▸ **Exercise data**:
───
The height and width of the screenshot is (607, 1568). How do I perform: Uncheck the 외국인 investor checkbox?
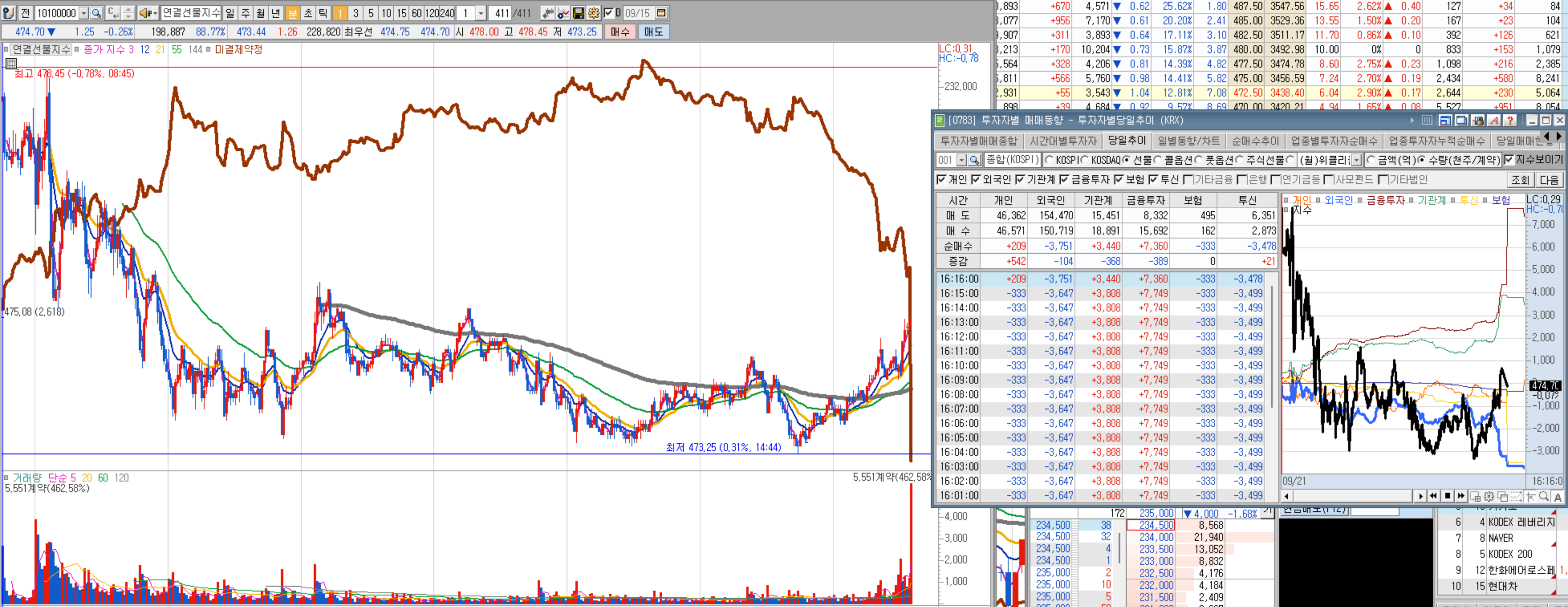(976, 179)
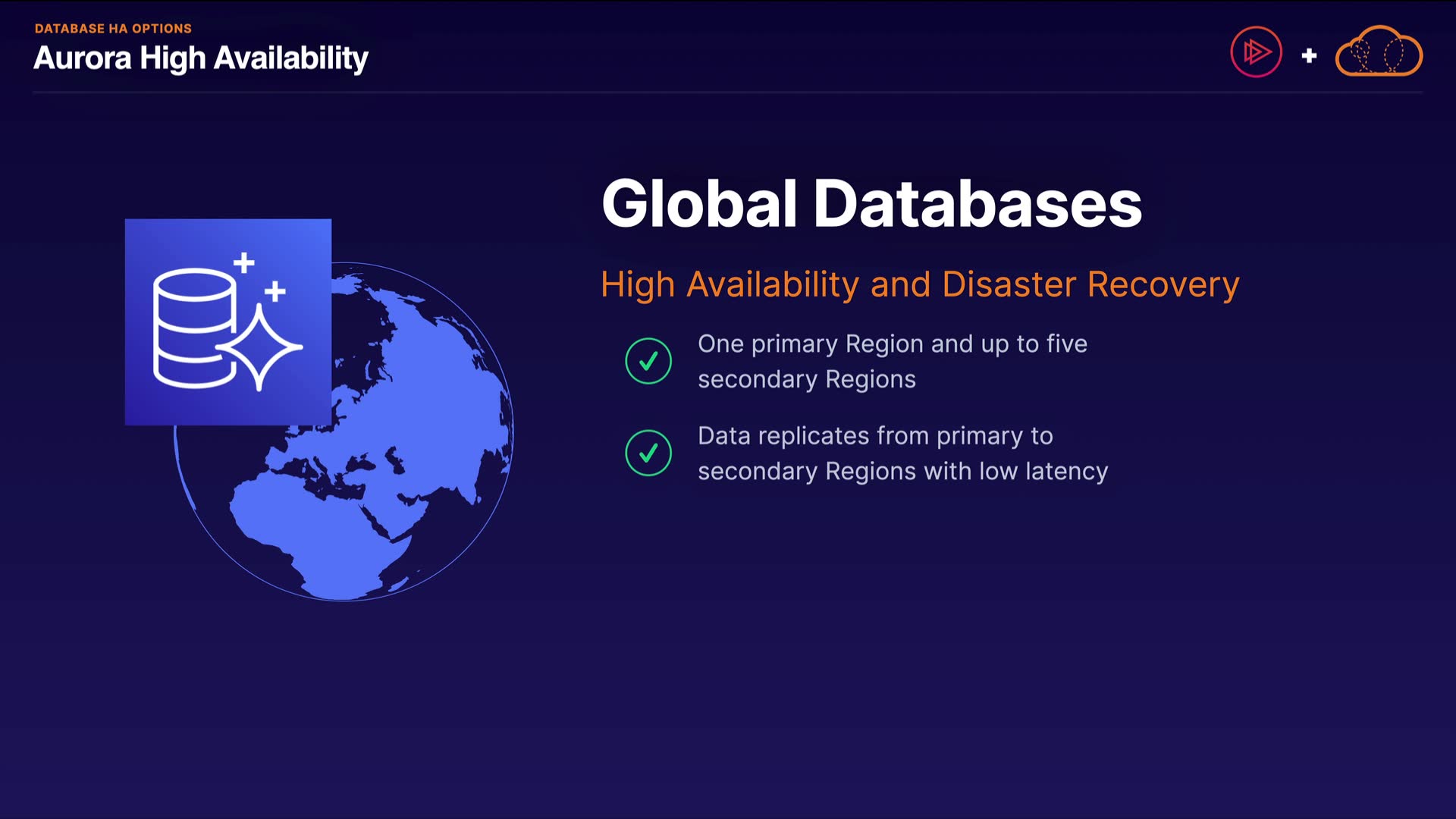Click the text 'Data replicates from primary to'
Screen dimensions: 1456x819
(875, 436)
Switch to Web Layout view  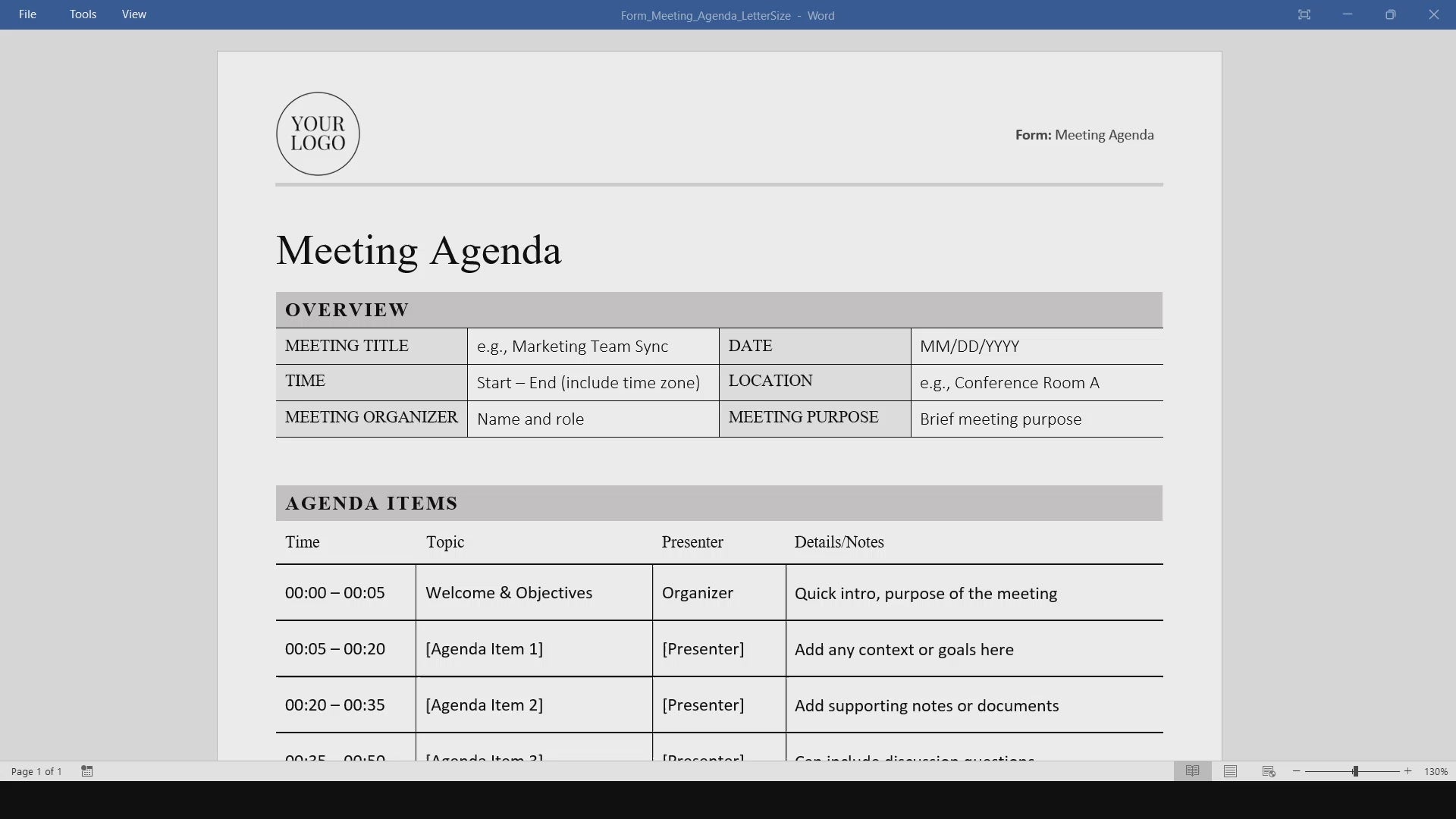click(1269, 771)
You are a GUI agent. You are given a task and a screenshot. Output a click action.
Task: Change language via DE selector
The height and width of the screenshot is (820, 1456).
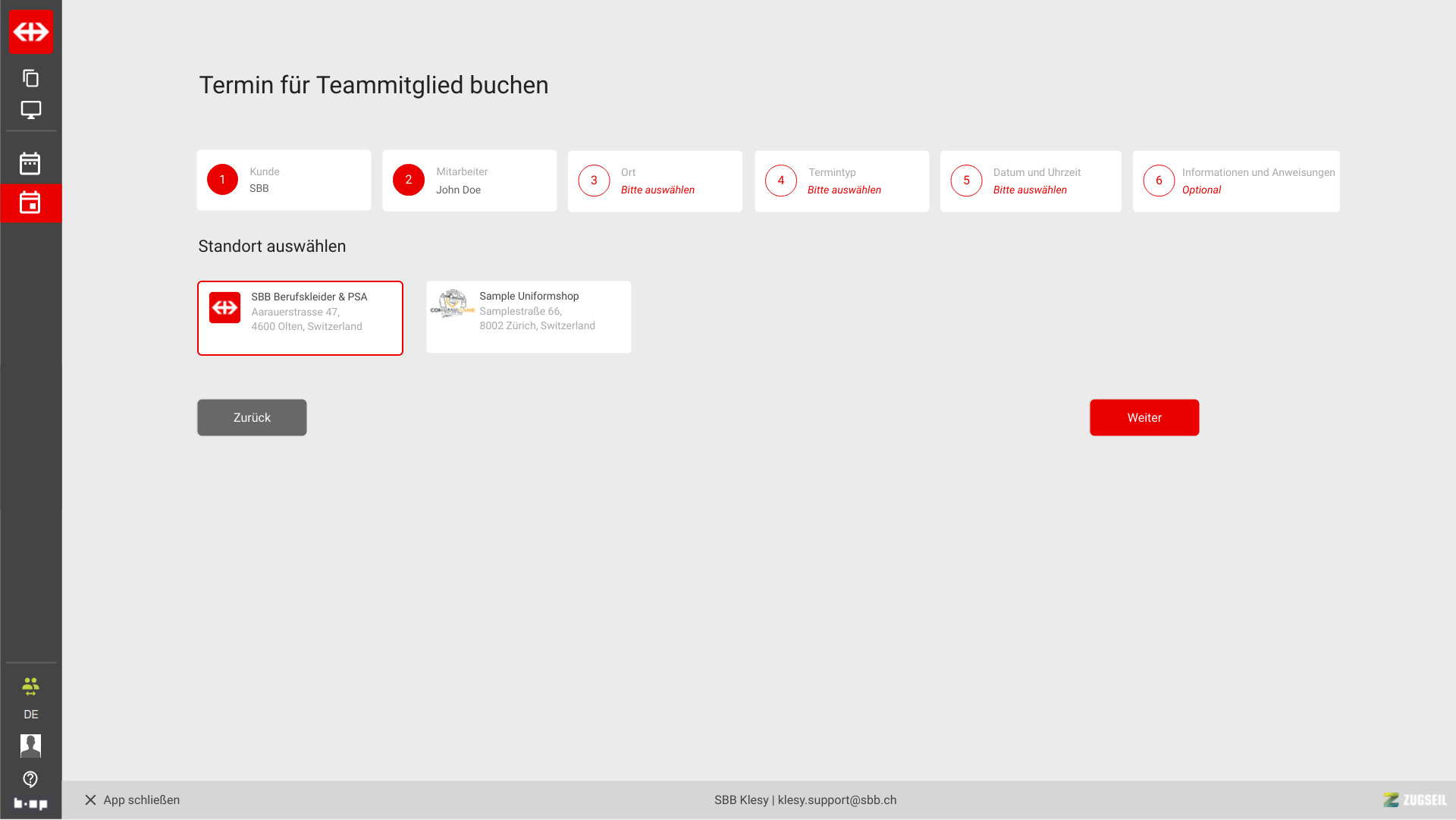pos(30,715)
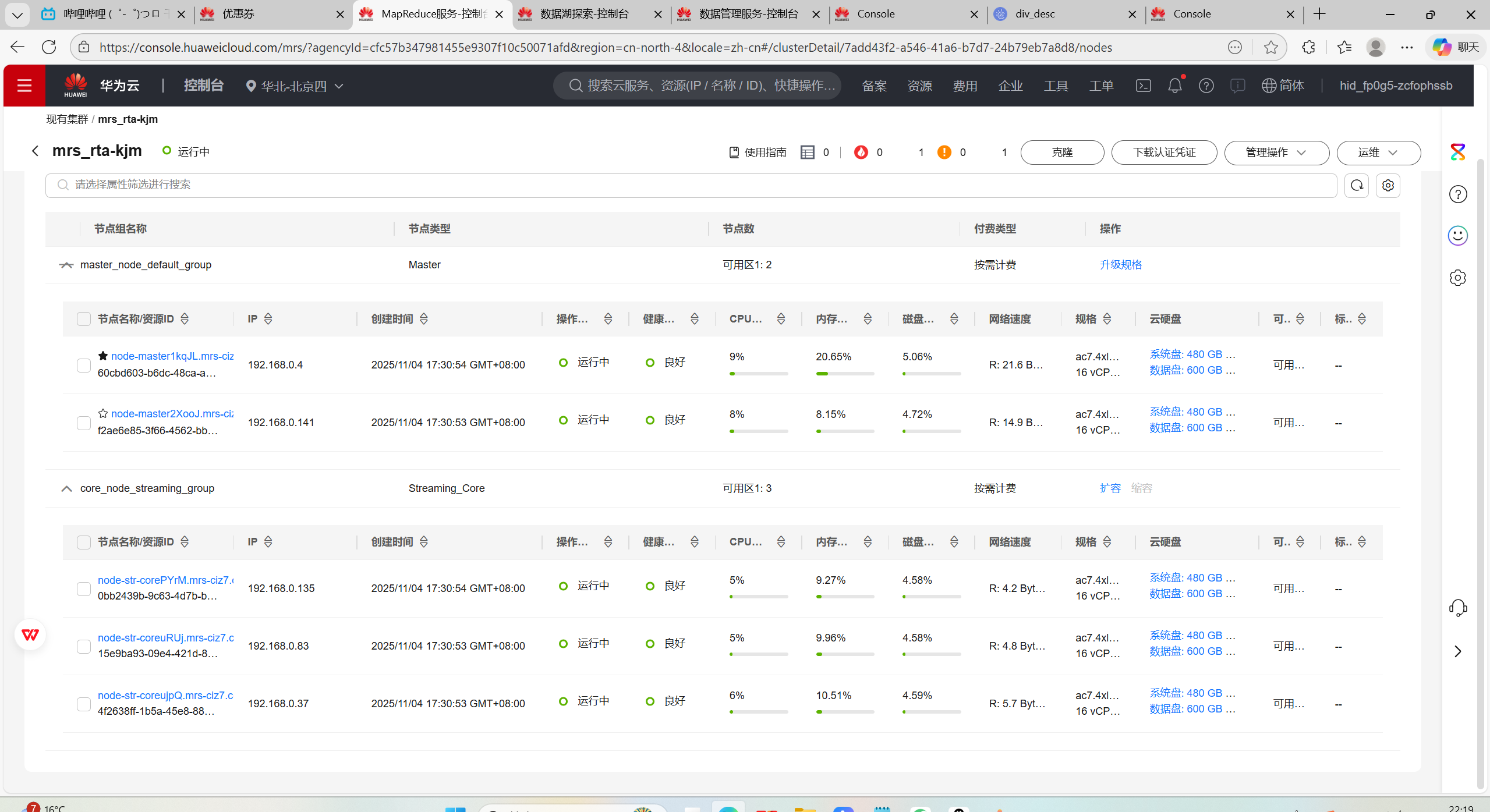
───
▸ **What you should do**: In the copy you return, include exactly the lines from the one containing "Task: Change language via DE selector" through the final line of the listing, and no pictures.

▸ **Written reply**:
Task: Change language via DE selector
The height and width of the screenshot is (820, 1456).
pos(30,715)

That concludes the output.